A special issue of Aerospace (ISSN 2226-4310). This special issue belongs to the section "Aeronautics".

Deadline for manuscript submissions: 30 September 2026 | Viewed by 759

Special Issue Editor

Dr. Renhe Shi

E-Mail Website
Guest Editor
School of Aerospace Engineering, Beijing Institute of Technology, Beijing, China
Interests: flight vehicle system design; multidisciplinary design optimization; metamodel based design and optimization
Special Issues, Collections and Topics in MDPI journals

Special Issue Information

Dear Colleagues,

Flight vehicle design is a sophisticated systems engineering process consisting of many intercoupled disciplines. To improve system performance, multidisciplinary design optimization (MDO) has been widely employed in the design of flight vehicle systems. Due to the evaluation of expensive black-box simulations and the exploration of complex design space, huge computational expenses are associated with solving complex flight vehicle MDO problems, posing a challenge in engineering practice. To address this challenge, state-of-the-art intelligent techniques (e.g., artificial intelligence, data mining, digital twin) are expected to be integrated with MDO technology to further improve optimization efficiency and design quality. This Special Issue aims to provide an overview of recent advances in multidisciplinary intelligent design and optimization of flight vehicle systems. Authors are invited to submit full research articles and review manuscripts addressing topics including (but not limited to) the following:

  • Novel design theories and applications of flight vehicle systems;
  • Intelligent design optimization methods and applications;
  • Data-driven multidisciplinary design optimization;
  • Artificial intelligence-enhanced design optimization.

Dr. Renhe Shi
Guest Editor

Manuscript Submission Information

Manuscripts should be submitted online at www.mdpi.com by registering and logging in to this website. Once you are registered, click here to go to the submission form. Manuscripts can be submitted until the deadline. All submissions that pass pre-check are peer-reviewed. Accepted papers will be published continuously in the journal (as soon as accepted) and will be listed together on the special issue website. Research articles, review articles as well as short communications are invited. For planned papers, a title and short abstract (about 250 words) can be sent to the Editorial Office for assessment.

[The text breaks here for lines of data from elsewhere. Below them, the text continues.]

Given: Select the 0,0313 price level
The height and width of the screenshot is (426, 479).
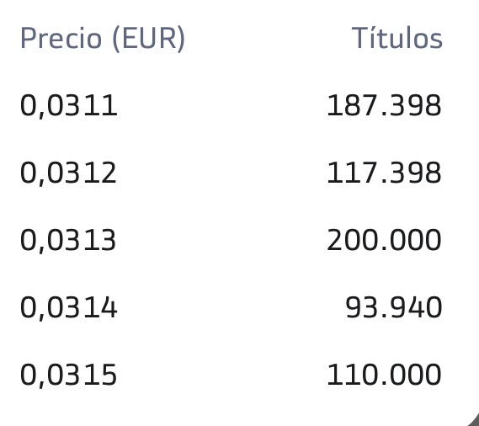Looking at the screenshot, I should pyautogui.click(x=68, y=241).
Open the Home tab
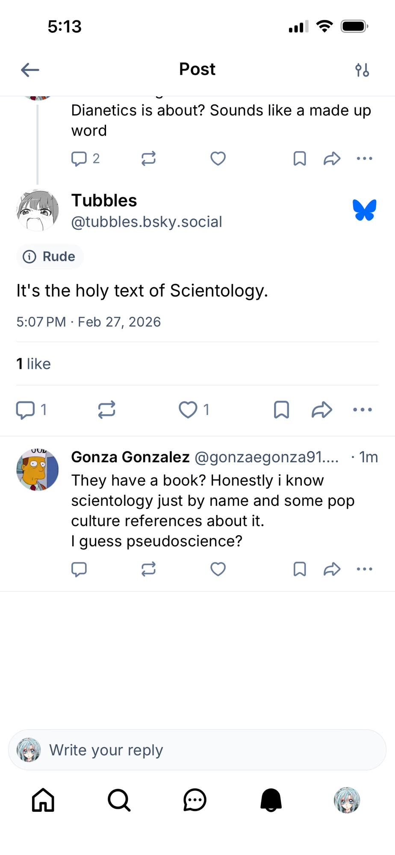 pyautogui.click(x=43, y=800)
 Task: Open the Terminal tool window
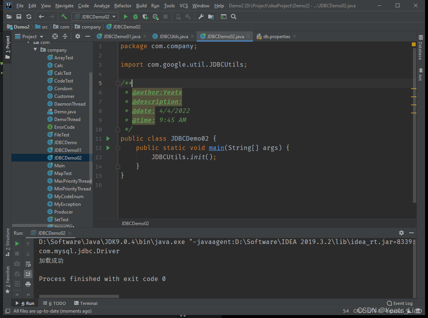tap(86, 303)
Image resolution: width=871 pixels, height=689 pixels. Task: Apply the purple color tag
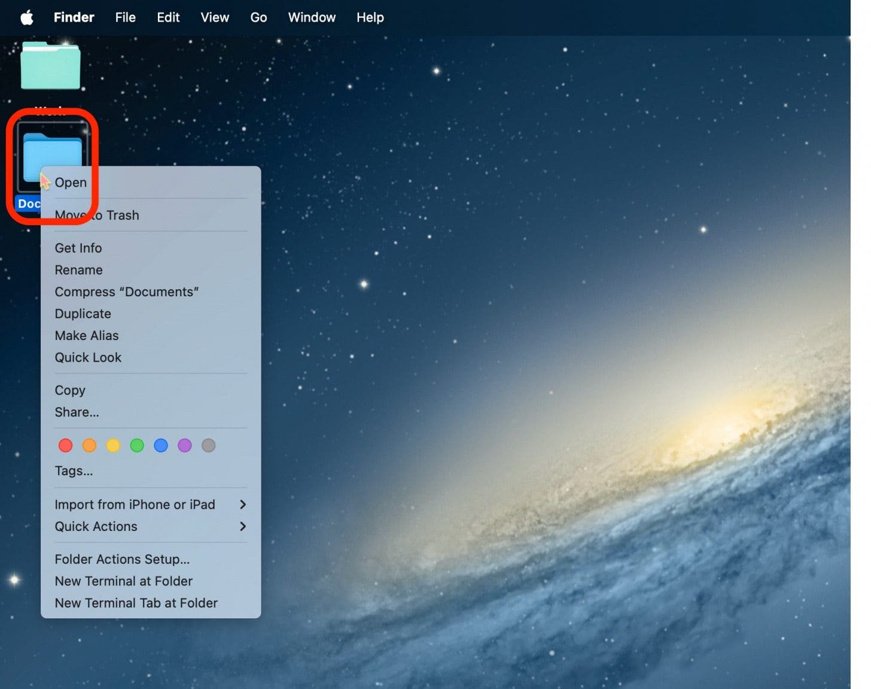click(x=185, y=445)
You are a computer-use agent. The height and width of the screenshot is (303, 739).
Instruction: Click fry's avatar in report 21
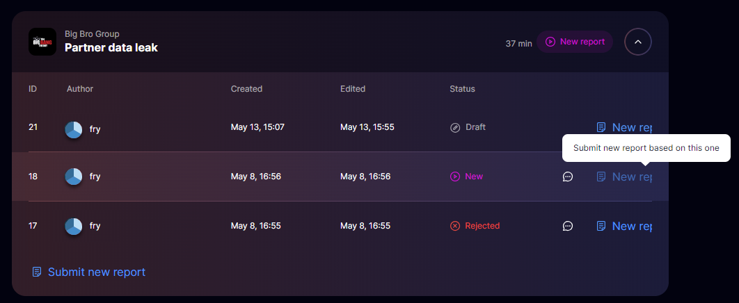(x=74, y=129)
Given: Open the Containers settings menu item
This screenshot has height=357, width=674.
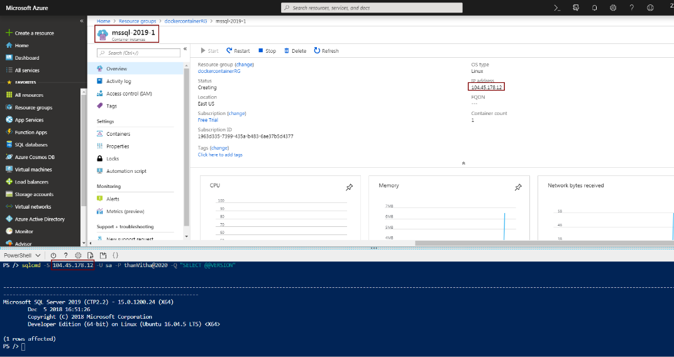Looking at the screenshot, I should point(118,134).
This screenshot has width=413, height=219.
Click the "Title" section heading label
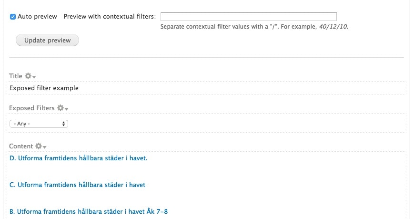tap(16, 76)
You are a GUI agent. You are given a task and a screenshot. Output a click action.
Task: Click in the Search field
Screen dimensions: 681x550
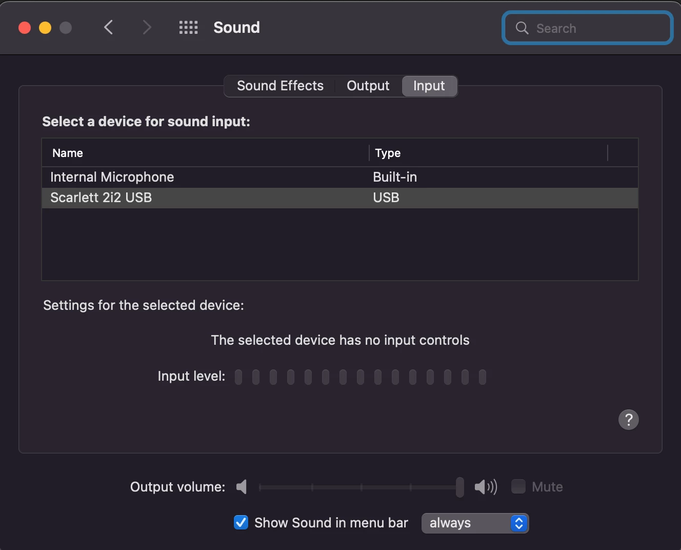pos(587,28)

Submitted manuscripts should not have been published previously, nor be under consideration for publication elsewhere (except conference proceedings papers). All manuscripts are thoroughly refereed through a single-blind peer-review process. A guide for authors and other relevant information for submission of manuscripts is available on the Instructions for Authors page. Aerospace is an international peer-reviewed open access monthly journal published by MDPI.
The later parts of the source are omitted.